* [Your task]: Find and copy each line of the records where the string "computer" shows up.

* [Working data]:
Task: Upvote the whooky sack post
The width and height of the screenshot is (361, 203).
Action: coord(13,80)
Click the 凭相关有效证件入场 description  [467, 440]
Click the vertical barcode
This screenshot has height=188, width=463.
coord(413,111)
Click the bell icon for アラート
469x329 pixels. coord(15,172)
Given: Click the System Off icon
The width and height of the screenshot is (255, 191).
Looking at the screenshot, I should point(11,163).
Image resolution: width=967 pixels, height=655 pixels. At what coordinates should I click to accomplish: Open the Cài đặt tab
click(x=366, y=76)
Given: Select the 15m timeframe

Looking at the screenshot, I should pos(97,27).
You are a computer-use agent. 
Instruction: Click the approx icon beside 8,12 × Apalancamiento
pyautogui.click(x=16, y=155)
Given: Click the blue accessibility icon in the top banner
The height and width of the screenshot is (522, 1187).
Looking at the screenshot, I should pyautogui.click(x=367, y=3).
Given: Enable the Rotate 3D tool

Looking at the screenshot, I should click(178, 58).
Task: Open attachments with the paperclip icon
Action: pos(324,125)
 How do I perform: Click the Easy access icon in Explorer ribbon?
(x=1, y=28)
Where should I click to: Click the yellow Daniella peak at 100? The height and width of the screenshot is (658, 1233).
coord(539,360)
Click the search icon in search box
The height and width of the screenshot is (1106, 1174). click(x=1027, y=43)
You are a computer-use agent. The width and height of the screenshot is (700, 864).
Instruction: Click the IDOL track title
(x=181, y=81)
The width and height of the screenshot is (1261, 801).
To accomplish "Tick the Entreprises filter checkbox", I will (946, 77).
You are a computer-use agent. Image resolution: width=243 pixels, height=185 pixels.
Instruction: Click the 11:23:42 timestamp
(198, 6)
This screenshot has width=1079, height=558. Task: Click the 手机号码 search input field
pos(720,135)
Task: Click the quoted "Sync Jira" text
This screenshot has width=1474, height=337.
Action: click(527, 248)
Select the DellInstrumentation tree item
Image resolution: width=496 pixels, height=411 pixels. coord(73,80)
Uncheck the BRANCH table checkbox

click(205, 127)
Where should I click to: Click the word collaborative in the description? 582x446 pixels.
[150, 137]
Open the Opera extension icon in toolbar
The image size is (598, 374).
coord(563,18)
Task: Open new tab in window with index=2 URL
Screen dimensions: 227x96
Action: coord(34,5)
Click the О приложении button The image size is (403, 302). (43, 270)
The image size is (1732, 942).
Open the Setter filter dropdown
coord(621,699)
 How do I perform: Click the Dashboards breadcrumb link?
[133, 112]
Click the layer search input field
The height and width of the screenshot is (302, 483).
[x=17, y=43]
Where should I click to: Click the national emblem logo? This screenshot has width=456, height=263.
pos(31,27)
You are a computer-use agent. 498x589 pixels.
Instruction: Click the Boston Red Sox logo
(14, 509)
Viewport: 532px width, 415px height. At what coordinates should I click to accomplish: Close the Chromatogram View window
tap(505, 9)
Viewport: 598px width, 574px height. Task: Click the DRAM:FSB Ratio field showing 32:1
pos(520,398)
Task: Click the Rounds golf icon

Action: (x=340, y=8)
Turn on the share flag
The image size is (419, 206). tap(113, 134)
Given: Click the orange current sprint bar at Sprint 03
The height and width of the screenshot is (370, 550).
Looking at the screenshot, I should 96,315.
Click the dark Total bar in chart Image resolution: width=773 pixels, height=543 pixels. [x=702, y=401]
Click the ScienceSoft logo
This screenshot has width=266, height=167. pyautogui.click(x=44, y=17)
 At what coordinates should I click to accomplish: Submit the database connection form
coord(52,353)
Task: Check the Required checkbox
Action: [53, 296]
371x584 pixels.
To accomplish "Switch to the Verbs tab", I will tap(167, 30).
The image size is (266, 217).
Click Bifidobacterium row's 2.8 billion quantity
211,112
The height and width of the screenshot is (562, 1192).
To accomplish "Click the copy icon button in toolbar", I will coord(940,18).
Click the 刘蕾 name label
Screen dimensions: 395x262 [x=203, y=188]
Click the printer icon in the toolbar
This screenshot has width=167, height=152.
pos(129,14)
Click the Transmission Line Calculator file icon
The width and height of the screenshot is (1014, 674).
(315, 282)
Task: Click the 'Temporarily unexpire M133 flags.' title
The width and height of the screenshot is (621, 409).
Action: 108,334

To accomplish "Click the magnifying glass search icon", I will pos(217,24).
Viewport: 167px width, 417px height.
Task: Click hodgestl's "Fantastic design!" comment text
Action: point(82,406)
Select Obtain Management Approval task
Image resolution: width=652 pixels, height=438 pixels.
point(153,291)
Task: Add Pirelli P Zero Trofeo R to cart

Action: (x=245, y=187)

* [Response to this task]:
You are a computer-use agent. 
You are a computer-use agent. The width and height of the screenshot is (700, 864).
You are a computer-use agent. Image resolution: width=243 pixels, height=185 pixels.
You are a computer-use agent. 498x589 pixels.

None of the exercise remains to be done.